Wednesday, July 9, 2008

Dad, If You Can Hear Me, Please Yell

I walked the fields and woodlands my entire life because it made me feel good.

I stopped hunting and fishing 15 years ago because I no longer wanted to inflict pain and death upon the wildlife any longer. The only shooting that I do now involves a camera.

The only way any of those creatures deserved to die by my hand was if I was starving.

I don't have anything left to prove to myself or my neighbors any longer concerning my manliness. I finally know who I am.

God only knows that it took long enough.

I realized after all these years that I hunted and fished because I had been trying to connect with my Dad. Somehow I had assumed that if I hunted and fished, rode dirt bikes, drank beer, and worked hard, eventually I would gain his respect and attention. What I didn't understand was that was his requirements for everyone else but me. I don't know what he expected from me and I'll never know.
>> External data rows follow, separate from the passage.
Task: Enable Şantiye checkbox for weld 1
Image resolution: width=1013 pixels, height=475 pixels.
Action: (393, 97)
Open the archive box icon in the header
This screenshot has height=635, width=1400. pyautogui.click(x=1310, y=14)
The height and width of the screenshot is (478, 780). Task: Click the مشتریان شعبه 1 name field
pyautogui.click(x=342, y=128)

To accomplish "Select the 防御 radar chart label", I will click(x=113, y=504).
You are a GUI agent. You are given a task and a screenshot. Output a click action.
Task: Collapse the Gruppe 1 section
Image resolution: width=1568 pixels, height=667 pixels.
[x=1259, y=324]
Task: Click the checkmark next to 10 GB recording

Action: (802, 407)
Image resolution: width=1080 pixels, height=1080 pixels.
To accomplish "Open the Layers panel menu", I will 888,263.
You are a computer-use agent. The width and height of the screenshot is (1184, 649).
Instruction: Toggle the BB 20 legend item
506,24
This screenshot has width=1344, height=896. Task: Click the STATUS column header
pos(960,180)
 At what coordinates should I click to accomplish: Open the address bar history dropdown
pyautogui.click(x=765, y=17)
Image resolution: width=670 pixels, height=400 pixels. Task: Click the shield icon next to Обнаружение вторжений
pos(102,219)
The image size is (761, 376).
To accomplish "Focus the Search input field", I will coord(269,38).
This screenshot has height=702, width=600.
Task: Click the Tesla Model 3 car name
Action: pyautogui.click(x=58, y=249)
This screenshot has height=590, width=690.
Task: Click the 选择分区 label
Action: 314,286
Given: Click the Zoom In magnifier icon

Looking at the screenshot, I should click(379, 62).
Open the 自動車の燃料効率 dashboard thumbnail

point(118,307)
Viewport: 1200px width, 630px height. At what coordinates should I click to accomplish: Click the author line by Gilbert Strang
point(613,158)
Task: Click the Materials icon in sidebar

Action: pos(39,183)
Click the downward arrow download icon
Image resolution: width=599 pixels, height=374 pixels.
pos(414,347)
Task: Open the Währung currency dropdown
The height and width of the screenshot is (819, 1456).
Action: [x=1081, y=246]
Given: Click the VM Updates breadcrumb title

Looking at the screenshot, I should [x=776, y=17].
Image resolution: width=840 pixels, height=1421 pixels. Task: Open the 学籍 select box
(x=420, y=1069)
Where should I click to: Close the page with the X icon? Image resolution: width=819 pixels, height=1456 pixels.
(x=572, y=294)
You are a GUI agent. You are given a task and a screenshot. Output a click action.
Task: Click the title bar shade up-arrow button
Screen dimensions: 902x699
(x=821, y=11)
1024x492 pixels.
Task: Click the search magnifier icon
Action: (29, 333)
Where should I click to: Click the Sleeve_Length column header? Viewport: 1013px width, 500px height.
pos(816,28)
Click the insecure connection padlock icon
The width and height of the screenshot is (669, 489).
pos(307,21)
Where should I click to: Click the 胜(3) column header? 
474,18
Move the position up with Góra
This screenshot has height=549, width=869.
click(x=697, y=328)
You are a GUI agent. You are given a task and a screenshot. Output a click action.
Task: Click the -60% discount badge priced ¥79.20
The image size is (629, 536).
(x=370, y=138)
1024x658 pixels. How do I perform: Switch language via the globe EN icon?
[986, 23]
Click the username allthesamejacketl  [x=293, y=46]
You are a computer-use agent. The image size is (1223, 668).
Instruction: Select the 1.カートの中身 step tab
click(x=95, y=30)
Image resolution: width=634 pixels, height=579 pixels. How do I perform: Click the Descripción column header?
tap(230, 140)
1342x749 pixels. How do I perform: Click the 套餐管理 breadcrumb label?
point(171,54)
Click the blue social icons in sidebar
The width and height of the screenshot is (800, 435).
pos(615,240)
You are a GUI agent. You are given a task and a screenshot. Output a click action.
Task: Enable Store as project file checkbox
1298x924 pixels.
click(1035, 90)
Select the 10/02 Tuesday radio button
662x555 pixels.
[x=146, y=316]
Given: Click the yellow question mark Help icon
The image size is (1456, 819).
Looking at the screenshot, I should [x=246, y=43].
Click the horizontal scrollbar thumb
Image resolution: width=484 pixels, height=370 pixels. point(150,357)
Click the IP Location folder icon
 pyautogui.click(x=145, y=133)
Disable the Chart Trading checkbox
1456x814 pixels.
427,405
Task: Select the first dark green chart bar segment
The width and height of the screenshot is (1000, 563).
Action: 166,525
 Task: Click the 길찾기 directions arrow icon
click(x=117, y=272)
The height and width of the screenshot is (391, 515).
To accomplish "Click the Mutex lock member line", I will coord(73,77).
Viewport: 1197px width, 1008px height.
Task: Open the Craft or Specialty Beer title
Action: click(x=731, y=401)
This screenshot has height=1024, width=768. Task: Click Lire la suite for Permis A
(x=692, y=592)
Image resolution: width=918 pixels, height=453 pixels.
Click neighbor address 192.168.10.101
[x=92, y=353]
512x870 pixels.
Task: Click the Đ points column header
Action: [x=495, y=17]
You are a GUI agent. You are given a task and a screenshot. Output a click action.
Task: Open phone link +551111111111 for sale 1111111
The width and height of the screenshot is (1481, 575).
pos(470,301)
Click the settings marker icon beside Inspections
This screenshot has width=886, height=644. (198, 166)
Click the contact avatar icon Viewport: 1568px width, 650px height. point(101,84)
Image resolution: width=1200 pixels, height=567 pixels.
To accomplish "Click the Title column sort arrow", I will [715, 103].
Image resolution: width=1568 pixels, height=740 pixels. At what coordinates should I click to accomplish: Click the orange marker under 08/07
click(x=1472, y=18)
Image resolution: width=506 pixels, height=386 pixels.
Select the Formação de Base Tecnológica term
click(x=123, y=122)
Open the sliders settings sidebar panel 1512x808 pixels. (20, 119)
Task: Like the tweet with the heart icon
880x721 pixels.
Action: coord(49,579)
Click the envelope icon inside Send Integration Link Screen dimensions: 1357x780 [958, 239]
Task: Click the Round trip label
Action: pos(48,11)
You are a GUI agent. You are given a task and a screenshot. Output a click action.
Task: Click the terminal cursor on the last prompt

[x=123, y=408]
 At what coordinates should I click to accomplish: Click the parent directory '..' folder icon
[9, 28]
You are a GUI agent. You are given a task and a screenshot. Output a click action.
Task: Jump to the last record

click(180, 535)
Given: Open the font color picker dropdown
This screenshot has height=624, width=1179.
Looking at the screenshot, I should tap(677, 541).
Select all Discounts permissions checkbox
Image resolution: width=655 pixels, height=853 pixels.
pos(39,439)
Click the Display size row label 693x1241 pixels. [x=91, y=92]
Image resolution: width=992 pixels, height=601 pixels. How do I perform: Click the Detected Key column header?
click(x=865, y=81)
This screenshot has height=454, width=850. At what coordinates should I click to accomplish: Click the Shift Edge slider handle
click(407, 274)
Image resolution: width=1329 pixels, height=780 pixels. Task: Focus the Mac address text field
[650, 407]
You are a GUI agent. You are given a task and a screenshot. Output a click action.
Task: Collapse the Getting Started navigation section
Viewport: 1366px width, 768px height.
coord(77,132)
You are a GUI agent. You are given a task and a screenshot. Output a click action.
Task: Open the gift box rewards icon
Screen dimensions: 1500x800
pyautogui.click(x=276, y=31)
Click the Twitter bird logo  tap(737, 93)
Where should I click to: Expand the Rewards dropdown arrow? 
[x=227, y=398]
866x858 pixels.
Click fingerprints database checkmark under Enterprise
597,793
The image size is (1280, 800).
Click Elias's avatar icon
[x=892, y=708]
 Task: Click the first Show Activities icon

What I do know for certain was that it wasn't in the cards for me to have a Dad.

If I could have only figured that out earlier, it would have saved me so much grief.

We all have to live and learn, don't we?

Well, I thought since I couldn't have an earthly dad then maybe I could have a heavenly father.

So I spent almost 10 years immersed in theological studies trying to get to know who God was.

While I learned quite a bit about spiritual principles I still have yet to be hugged and told that I am glad to be your father.

Was there really something inside of me so bad that I had to be totally rejected before I could learn to be a decent dad to my son?

I tell my son that I love him all the time and I found that it really ain't that difficult.

Fathers, do yourself a favor today and tell your son that you love him.